The task:
Pictures stay out of the copy; output exactly the lines from the one containing "This screenshot has width=524, height=318." through the end of the material.

Source material:
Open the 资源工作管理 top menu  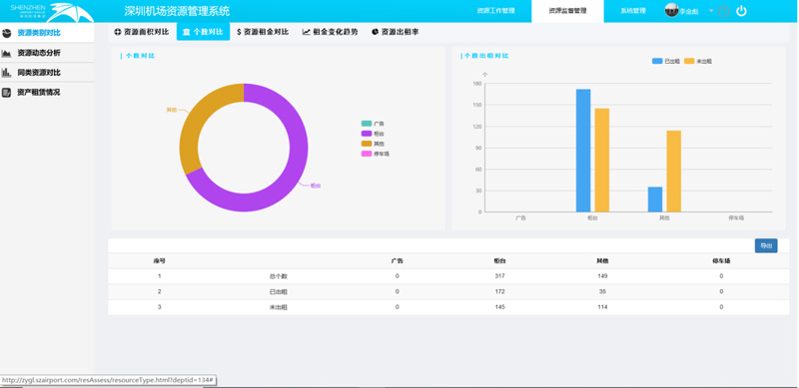pos(495,11)
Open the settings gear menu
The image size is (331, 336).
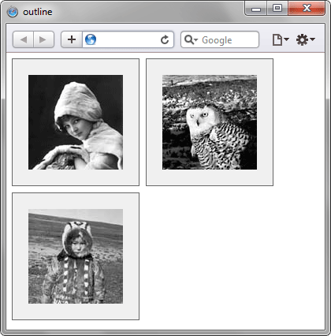point(302,39)
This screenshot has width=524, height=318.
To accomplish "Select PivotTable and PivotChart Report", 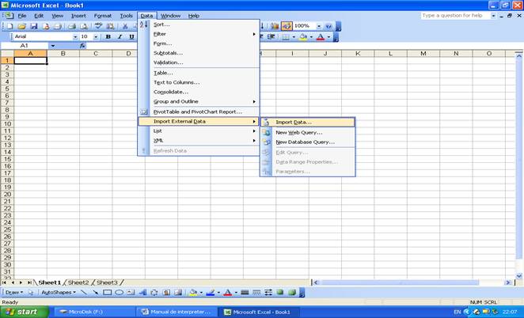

Answer to this task:
This screenshot has width=524, height=318.
To accomplish "Select PivotTable and PivotChart Report", 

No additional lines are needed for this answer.